# Daily interest calculation on a 30/360 basis, considering payment occurs before schedule — how-to in Excel?

I'm setting up a payment spreadsheet for a loan just granted, and want to be able to make daily calculations of accrued interest.

The debtor has been given a payment schedule with an interest only structure, so he knows beforehand that, provided he doesn't make any unscheduled amortizations, he would have to pay the same amount of interest every month.

The lender has provided to charge a fixed amount of interest each month, so I guess the daily accrual of interests is calculated by prorating the fixed amount according to the number of days of the specific period.

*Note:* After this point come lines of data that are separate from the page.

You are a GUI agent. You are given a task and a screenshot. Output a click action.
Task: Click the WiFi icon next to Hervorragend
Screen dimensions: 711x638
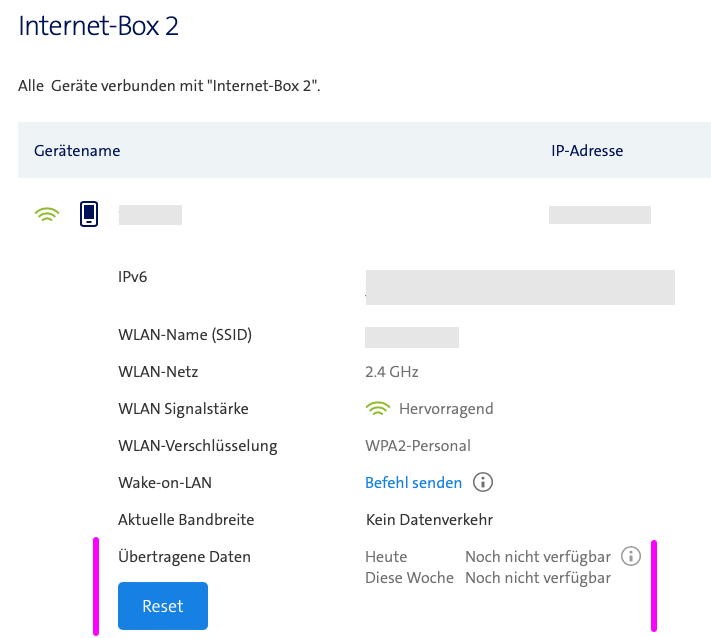[x=377, y=409]
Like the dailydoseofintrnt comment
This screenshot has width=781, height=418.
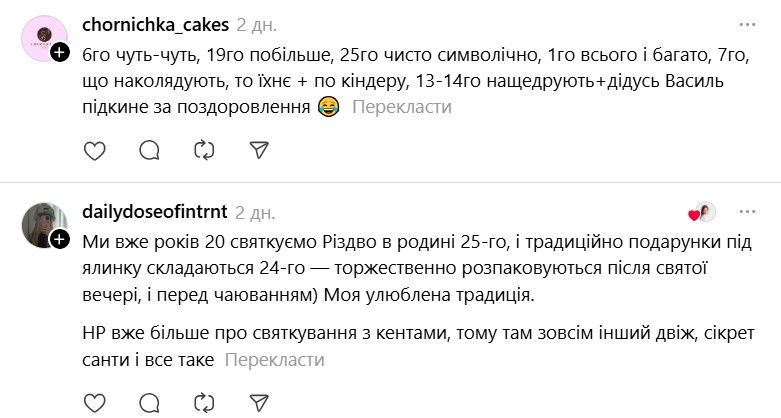(95, 404)
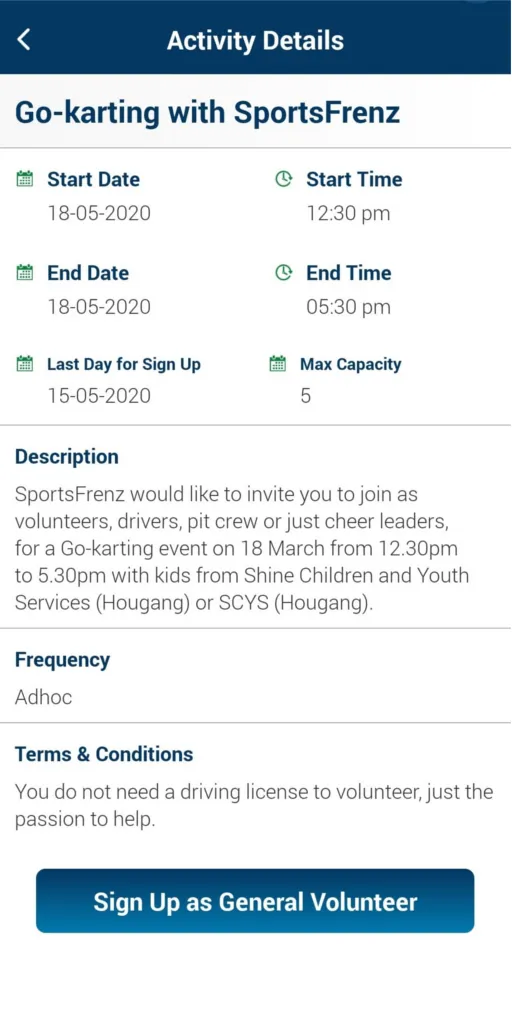Tap the back arrow in header
This screenshot has height=1024, width=512.
pyautogui.click(x=24, y=40)
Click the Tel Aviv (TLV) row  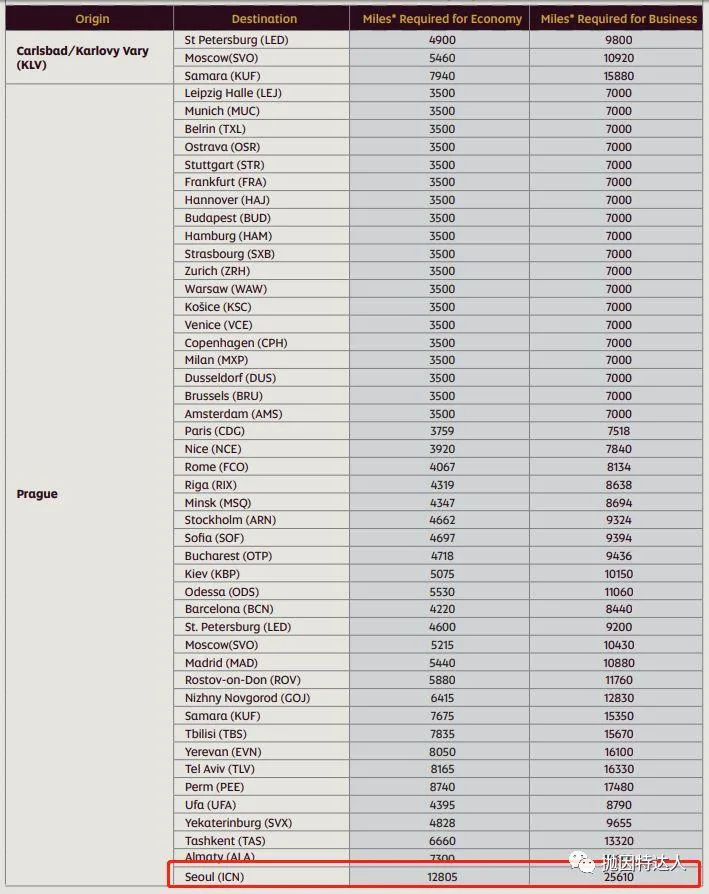pyautogui.click(x=217, y=769)
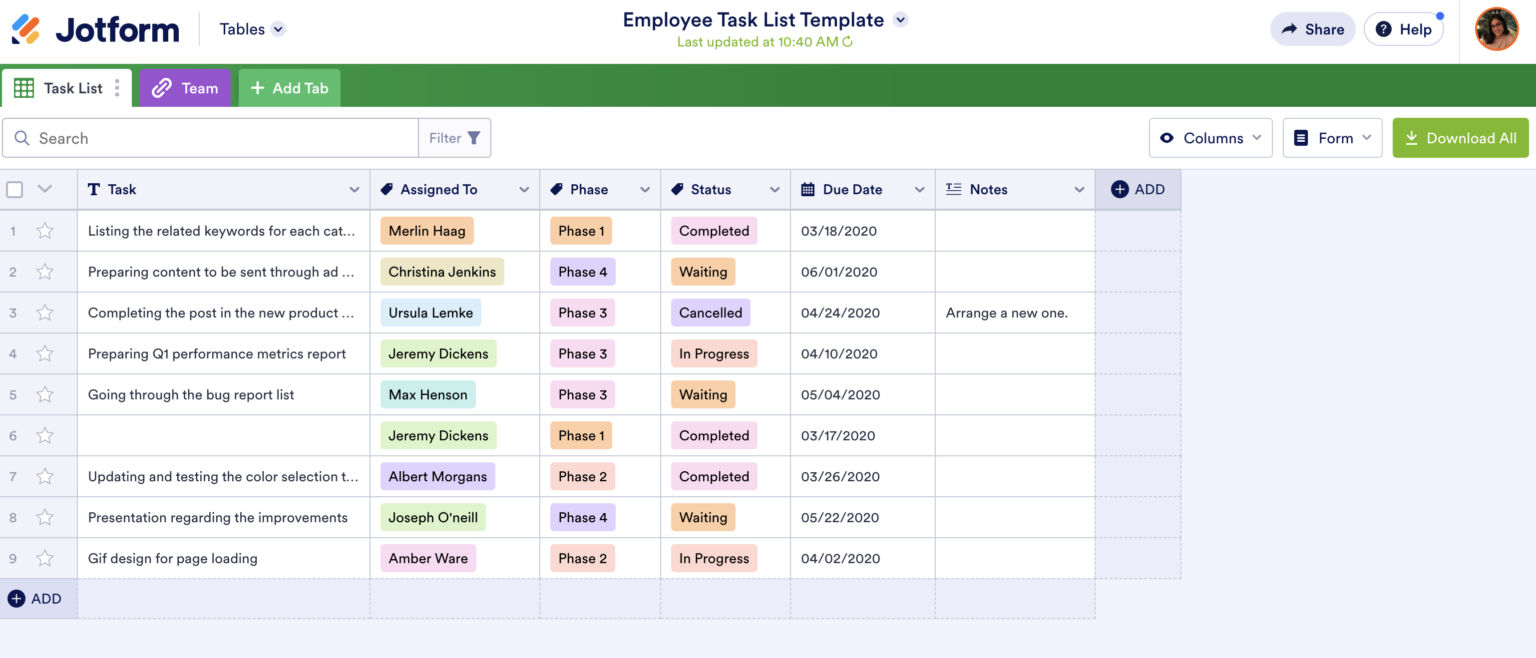Image resolution: width=1536 pixels, height=658 pixels.
Task: Open the Filter options
Action: tap(455, 137)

I'm trying to figure out in case the debtor makes an early payment and big enough to partially amortize the principal, then there should be a recalculation of the daily accrued interest for the remaining days in the period.

Can someone help me out on the logic of how this should be done?

I am sure you must mean "The lender has provided to charge a fixed amount of interest each month", because the interest would be in proportion to the balance owed which decreases as the loan is paid down.

So taking an example of a \$1000 loan, with 7.2% nominal annual interest compounded monthly using 30/360 amortised over 12 months.

With

``````principal     s = 1000
annual rate .  .  0.072
daily rate  .  .  0.072/360 = 0.0002
monthly rate  r = 0.0002*30 = 0.006

number of months  n = 12
monthly payment   d = s r (1 + 1/((1 + r)^n - 1)) = 86.62
``````

the fixed payment amount would be \$86.62

Case of a double-sized payment

For example, if the borrower makes a double payment in the 3rd payment.

The balance `b` after a normal 3rd payment (`x = 3`) would be

``````x = 3
b = (d + (1 + r)^x (r s - d))/r = 756.69
``````

and you could recalculate the payments from the 3rd month and they would be the same

``````s = b
r = 0.006
n = 9
d = s r (1 + 1/((1 + r)^n - 1)) = 86.62
``````

or calculating `n` from `s`, `r` & `d`

``````n = -(log(1 - (r s)/d)/log(1 + r)) = 9
``````

However, with the double payment the principal `s` remaining is less

``````s = b - d = 670.07
r = 0.006
n = 9
d = s r (1 + 1/((1 + r)^n - 1)) = 76.70
``````

and the payment amounts for the remaining 9 months would only be \$76.70

Or the payment could be kept at \$86.62 and the loan would be paid down sooner: Calculating `n`

``````s = b - d = 670.07
r = 0.006
d = 86.62
n = -(log(1 - (r s)/d)/log(1 + r)) = 7.945
``````

The loan would be paid down before 8 further payments. So calculating the balance after the 7th further payment ...

``````s = b - d = 670.07
r = 0.006
d = 86.62

x = 7
b = (d + (1 + r)^x (r s - d))/r = 81.37
``````

The balance after the 7th further payment is \$81.37 and the final payment would be

``````b (1 + r) = 81.86
``````

The final payment in the 11th month overall would be \$81.86

You could do these calculations in Excel, or using a pocket calculator. It is not actually necessary to set up a Excel amortisation table, although it's a good check. Case of an extra payment on any day

For example, if an extra payment of \$100 is made 10 days after the 3rd regular payment.

As above, the balance `b` after the normal 3rd payment (`x = 3`) would be

``````x = 3
b = (d + (1 + r)^x (r s - d))/r = 756.69
``````

After ten days of interest at the daily rate of 0.02%

``````s = b * (1 + daily rate * 10) = 756.69 * 1.002 = 758.20
``````

Then the \$100 extra payment is made

``````s = s - 100 = 658.20
``````

In order to not reset the payment dates, backtrack 10 days of interest from the new balance and recalculate the payments for the original dates.

``````s = s/1.002 = 656.89

r = 0.006
n = 9

d = s r (1 + 1/((1 + r)^n - 1)) = 75.19
``````

After the \$100 payment the regular payments reduce to \$75.19 for the remaining 9 payments.